Unions have been warning of both the exploitation of foreign workers and students and their utility for employers in undercutting wages for years. The much-maligned CFMEU, for example, has long warned about foreign students and 457 visa holders being used in sham contracting arrangements on building sites, leading to safety concerns. Those concerns appear to have been borne out by a confidential report by Safe Work Australia (SWA) that identified higher rates of workplace injury and fatalities for foreign workers in riskier occupations such as construction, agricultural work and food processing. SWA’s work was stymied, it said, by the lack of information-sharing between jurisdictions about 457 visa holders and other workers, preventing accurate data collection.

[Underpayment of migrant workers goes far beyond 7-Eleven: ex-ACCC head]
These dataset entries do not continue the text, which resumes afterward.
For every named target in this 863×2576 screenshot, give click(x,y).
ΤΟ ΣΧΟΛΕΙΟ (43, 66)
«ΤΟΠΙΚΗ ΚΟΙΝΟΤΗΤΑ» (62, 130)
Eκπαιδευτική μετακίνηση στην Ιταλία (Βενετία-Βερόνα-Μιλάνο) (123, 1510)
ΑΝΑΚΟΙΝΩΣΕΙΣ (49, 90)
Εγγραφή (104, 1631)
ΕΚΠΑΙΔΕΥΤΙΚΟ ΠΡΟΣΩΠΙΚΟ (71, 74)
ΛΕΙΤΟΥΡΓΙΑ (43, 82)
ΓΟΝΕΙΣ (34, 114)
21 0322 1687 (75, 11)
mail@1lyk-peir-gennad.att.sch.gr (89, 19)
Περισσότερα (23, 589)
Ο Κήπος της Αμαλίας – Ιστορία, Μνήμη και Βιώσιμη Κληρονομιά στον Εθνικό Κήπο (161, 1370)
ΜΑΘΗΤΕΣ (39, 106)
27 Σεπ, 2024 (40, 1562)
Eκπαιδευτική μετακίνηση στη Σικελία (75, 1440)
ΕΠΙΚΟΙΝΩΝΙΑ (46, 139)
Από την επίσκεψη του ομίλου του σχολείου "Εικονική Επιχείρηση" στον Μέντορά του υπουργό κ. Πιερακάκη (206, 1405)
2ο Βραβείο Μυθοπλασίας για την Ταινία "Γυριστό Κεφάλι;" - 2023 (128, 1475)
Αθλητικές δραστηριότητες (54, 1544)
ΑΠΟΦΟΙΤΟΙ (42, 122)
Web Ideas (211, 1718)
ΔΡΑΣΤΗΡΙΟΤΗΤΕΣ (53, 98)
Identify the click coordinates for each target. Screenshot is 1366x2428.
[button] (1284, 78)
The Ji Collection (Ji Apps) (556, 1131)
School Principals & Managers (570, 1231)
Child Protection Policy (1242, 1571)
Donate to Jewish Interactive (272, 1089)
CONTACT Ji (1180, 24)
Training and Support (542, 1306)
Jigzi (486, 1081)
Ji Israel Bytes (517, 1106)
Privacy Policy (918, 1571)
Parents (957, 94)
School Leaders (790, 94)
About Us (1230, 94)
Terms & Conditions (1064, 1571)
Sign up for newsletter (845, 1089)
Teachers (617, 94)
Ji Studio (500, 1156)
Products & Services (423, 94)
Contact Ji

It’s also hard to know the extent to which student visa holders are being ripped off; all we know is that time and again they recur in stories of employers ripping off their workers. They are a group ripe for exploitation — young workers are already vulnerable in workplaces, but international students often also have poor English skills, work casually, are working in a foreign culture, often without an understanding of their rights, and are vulnerable to claims they have breached their visa conditions (which limit them to 20 hours a week paid work). 

And exploitation of them is, in the long term, bad for Australia — it means they leave our shores embittered by their experience here. Indian students have had a recurring role in underpayment, particularly by 7-Eleven franchisees; such experiences are not going to help Australia recover its reputation in that country, lost when a series of attacks took place against Indians living here several years ago.

There’s an Overseas Students Ombudsman to help international students with problems with education providers. Student unions at larger institutions also offer legal and support services for students, whether international or domestic, who need assistance in employment, accommodation and so on — but smaller institutions and vocational education institutions tend not to have these. And the federal government does provide funding to legal centres (for example, the Redfern Legal Centre in Sydney) to help international students. However, there’s no central agency for assisting with, or even simply maintaining data on, international students with industrial relations issues — especially bearing in mind many international students don’t know their rights or are afraid of having their visas cancelled if they report mistreatment in the workplace.

Given the vulnerabilities of international students, tougher laws for franchisors and franchisees are unlikely to stem the constant stories of young foreign students being ripped off — or worse.